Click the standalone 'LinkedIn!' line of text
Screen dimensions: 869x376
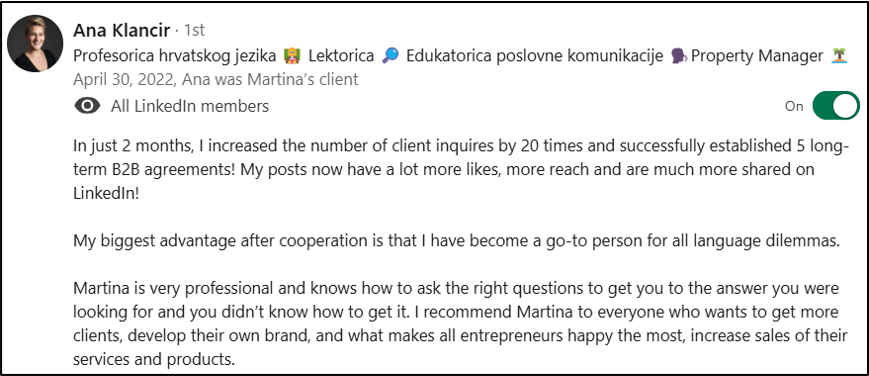(105, 195)
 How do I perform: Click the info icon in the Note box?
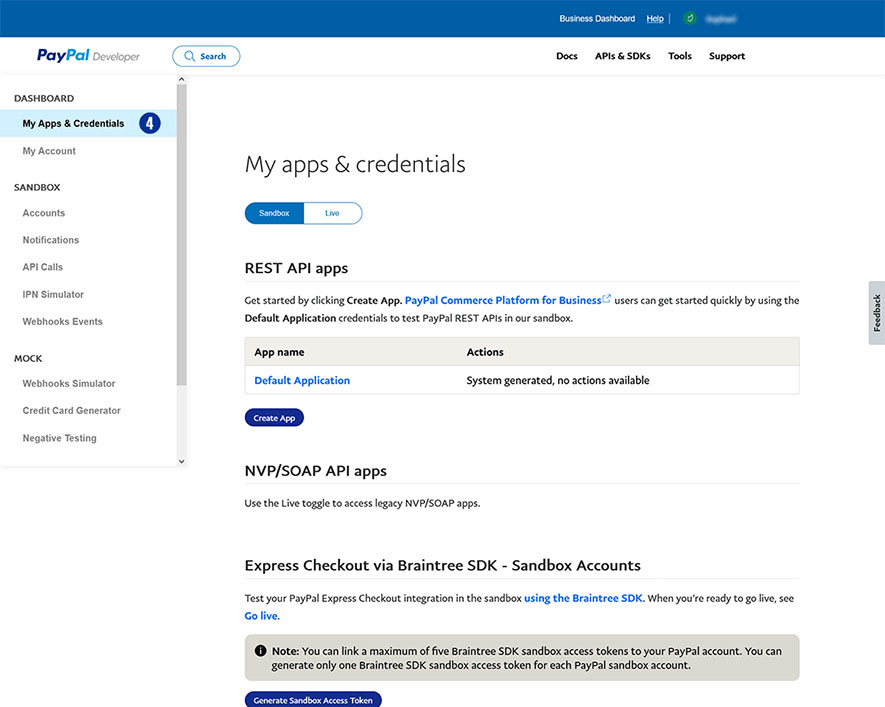tap(261, 650)
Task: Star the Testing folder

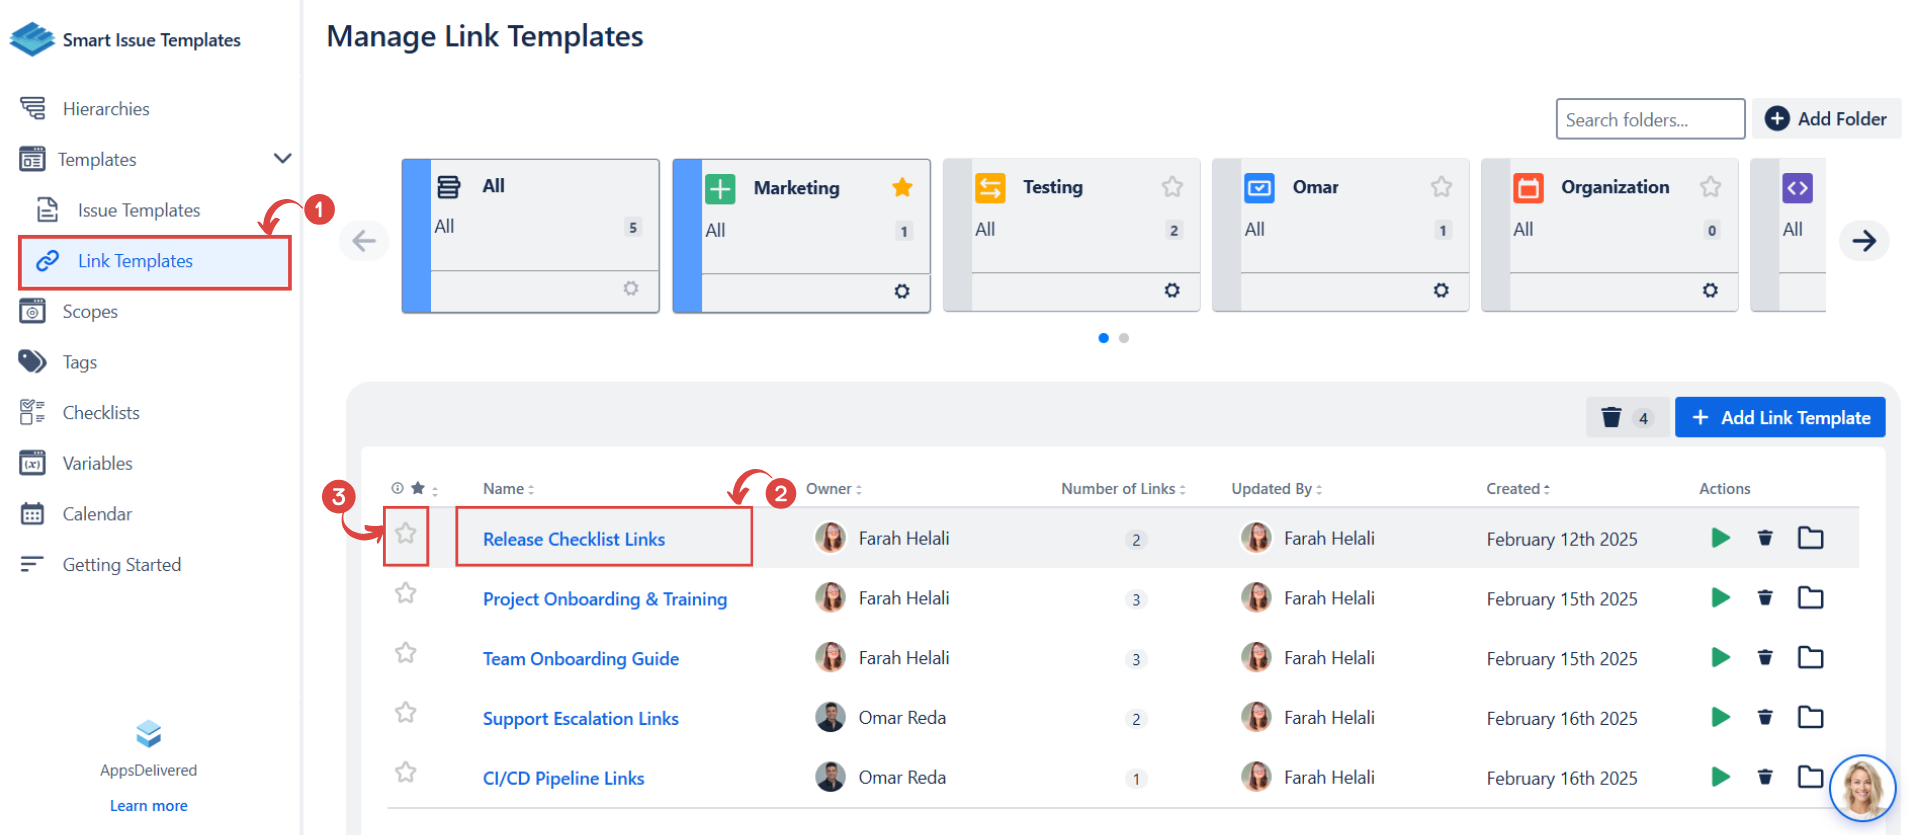Action: coord(1172,187)
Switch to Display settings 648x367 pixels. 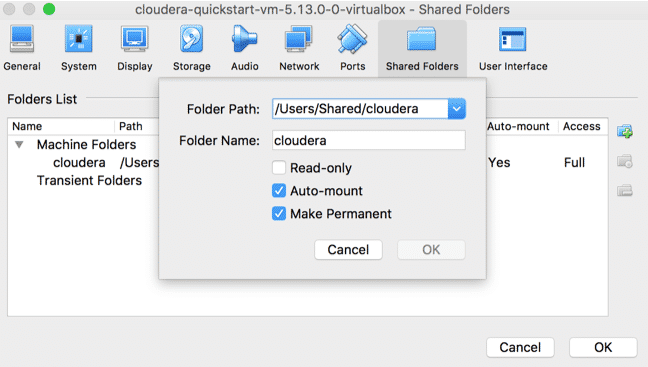(x=135, y=48)
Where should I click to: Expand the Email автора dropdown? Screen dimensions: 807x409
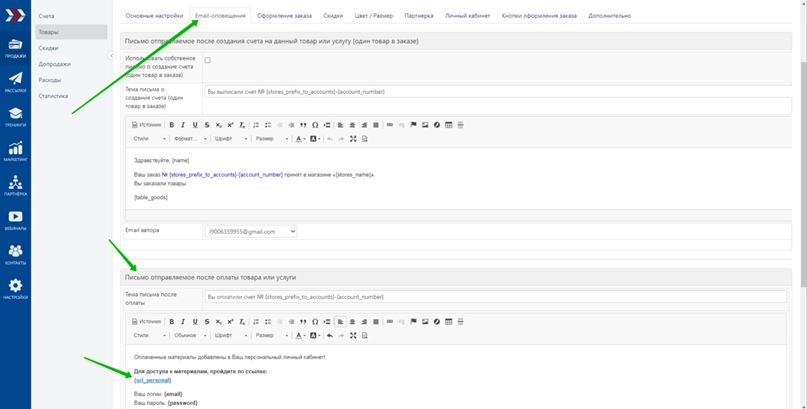tap(250, 231)
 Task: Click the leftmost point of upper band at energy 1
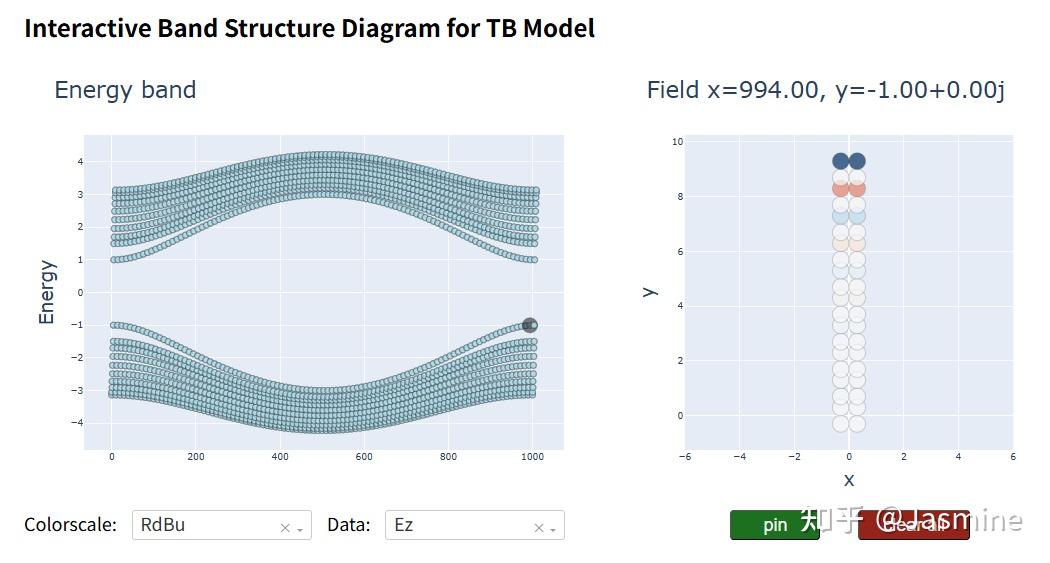click(x=114, y=260)
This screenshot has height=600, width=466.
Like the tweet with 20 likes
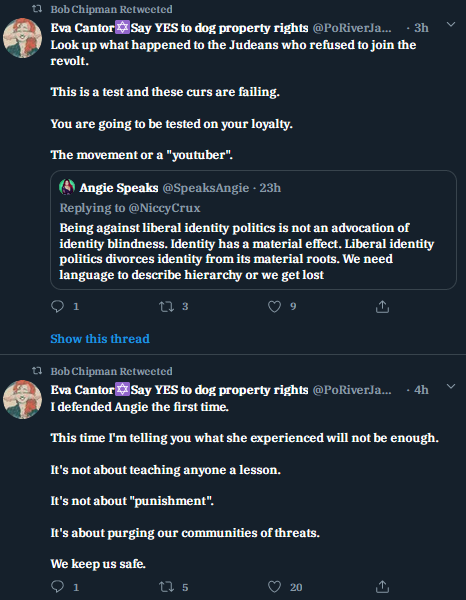pyautogui.click(x=274, y=587)
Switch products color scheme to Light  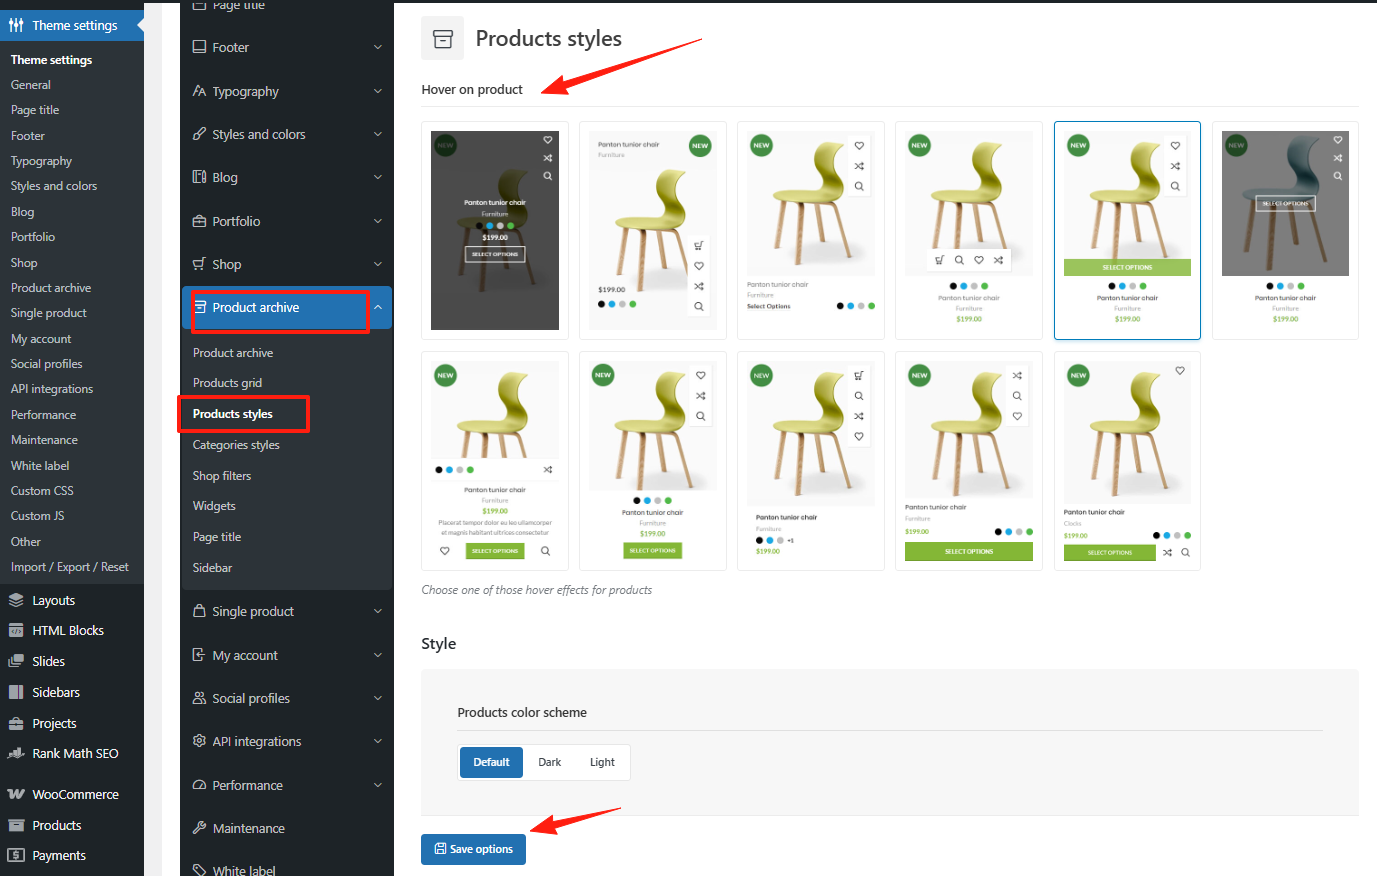(602, 762)
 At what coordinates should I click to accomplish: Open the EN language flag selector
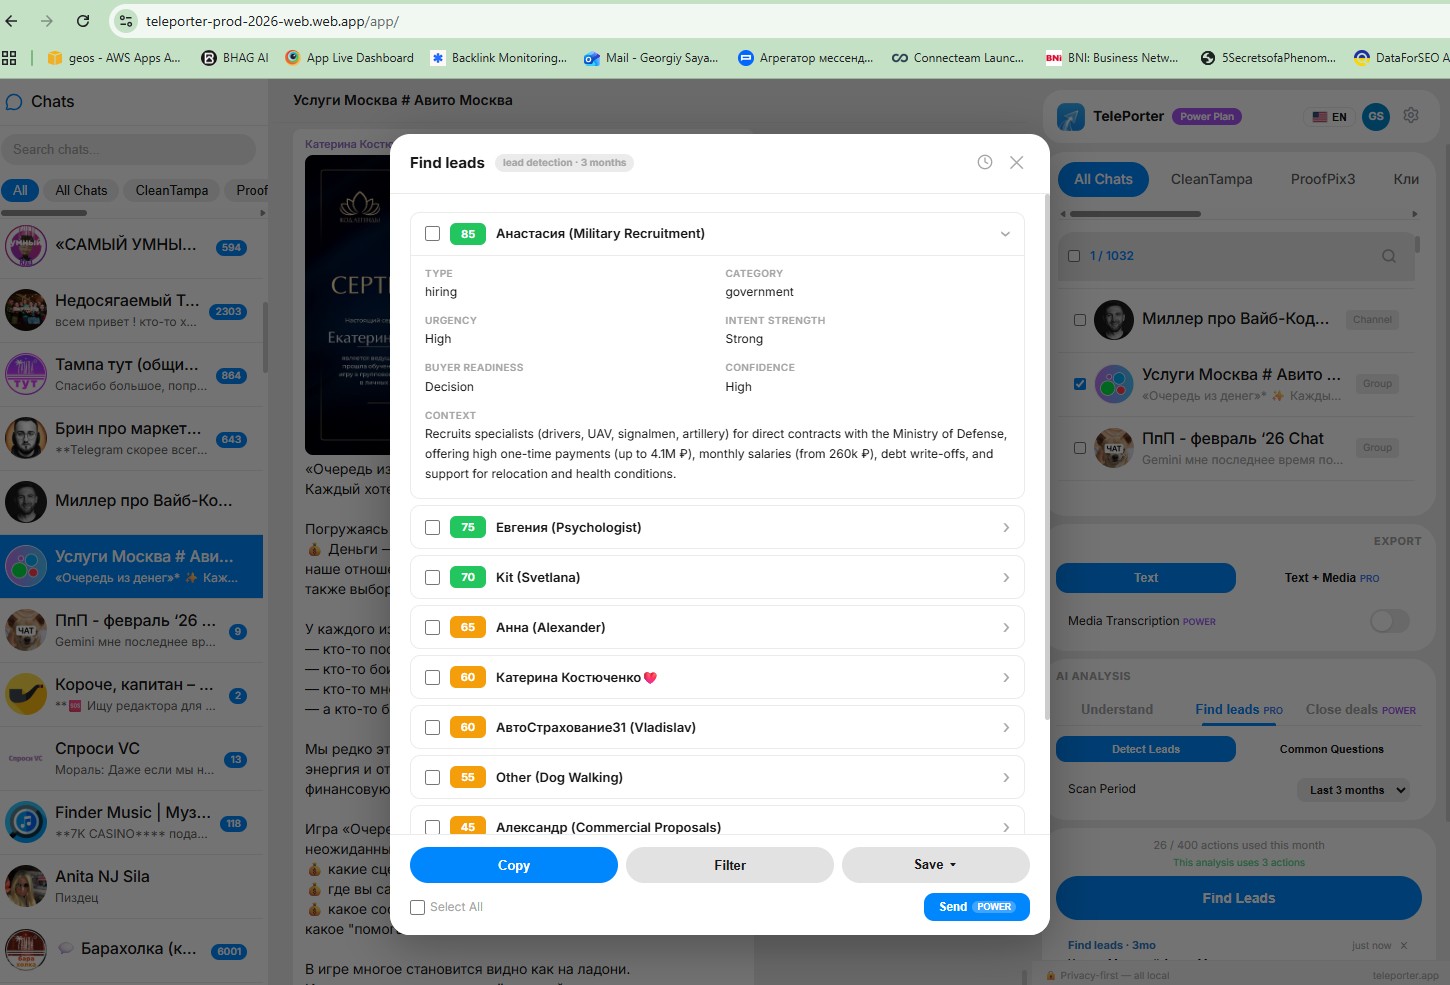[x=1329, y=116]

========================================================================

→ **WHAT YOU WILL DO**
With pictures excluded, copy exactly the lines from the line containing "At what coordinates" through the last line of the listing above, both ends included.

→ **FINISHED TASK**
 At what coordinates should I click to accomplish: Open the EN language flag selector
[x=1329, y=116]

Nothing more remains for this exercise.